■ What you are asked to do
Below is a listing from which only part is wanted; return exactly the lines from the one with "Where should I click to: Choose" up to and including the one with "This screenshot has height=868, width=1389.".

■ Data shown
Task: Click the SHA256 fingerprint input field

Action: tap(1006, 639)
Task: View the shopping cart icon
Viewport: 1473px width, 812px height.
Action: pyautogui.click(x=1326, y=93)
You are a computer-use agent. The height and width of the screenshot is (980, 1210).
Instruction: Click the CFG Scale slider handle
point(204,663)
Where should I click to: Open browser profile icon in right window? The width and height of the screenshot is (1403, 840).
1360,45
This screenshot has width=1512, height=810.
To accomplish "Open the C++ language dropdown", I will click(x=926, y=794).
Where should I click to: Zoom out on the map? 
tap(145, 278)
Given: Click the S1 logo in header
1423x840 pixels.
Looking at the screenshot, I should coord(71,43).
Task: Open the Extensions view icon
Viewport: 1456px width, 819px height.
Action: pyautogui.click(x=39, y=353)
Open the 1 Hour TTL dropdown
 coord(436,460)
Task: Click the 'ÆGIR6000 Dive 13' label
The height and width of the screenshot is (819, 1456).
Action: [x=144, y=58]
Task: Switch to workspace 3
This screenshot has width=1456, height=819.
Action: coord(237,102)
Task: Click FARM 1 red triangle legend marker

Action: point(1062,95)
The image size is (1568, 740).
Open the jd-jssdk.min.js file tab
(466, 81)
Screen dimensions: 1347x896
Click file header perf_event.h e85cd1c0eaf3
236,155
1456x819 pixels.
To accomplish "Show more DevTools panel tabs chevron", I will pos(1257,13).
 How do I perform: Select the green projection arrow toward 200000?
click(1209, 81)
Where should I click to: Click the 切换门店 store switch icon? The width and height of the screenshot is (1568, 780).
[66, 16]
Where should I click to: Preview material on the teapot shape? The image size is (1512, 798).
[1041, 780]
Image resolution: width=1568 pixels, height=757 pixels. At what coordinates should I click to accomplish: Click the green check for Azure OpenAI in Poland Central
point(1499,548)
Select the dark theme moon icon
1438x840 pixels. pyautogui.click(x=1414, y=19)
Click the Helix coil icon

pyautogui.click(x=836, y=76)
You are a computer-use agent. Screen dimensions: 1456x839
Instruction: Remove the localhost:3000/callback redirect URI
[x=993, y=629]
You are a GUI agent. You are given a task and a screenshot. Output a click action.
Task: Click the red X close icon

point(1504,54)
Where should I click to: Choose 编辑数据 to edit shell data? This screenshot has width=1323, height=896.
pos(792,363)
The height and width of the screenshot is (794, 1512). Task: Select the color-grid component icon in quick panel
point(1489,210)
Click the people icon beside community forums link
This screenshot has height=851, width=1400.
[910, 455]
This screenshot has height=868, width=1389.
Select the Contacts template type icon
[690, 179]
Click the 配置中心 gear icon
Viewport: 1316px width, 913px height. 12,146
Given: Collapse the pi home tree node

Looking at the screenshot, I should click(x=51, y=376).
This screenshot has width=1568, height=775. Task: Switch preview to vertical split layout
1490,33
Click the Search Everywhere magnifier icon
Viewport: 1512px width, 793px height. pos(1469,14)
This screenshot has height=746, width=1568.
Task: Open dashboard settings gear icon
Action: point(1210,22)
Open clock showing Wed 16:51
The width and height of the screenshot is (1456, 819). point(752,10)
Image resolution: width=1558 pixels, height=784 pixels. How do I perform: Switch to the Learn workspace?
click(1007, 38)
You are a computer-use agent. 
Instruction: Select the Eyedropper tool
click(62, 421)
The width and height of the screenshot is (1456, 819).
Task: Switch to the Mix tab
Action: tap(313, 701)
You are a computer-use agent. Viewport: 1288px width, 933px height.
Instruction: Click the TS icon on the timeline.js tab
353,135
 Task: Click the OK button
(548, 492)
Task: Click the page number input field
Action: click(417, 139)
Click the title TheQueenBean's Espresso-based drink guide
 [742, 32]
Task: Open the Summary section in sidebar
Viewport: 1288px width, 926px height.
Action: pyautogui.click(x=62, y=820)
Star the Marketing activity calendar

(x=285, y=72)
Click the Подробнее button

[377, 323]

■ Written answer
Where should I click to: Choose 编辑数据 to edit shell data? This screenshot has width=1323, height=896.
pos(792,363)
The height and width of the screenshot is (794, 1512). Task: Select the color-grid component icon in quick panel
point(1489,210)
Click the people icon beside community forums link
This screenshot has height=851, width=1400.
[910, 455]
This screenshot has height=868, width=1389.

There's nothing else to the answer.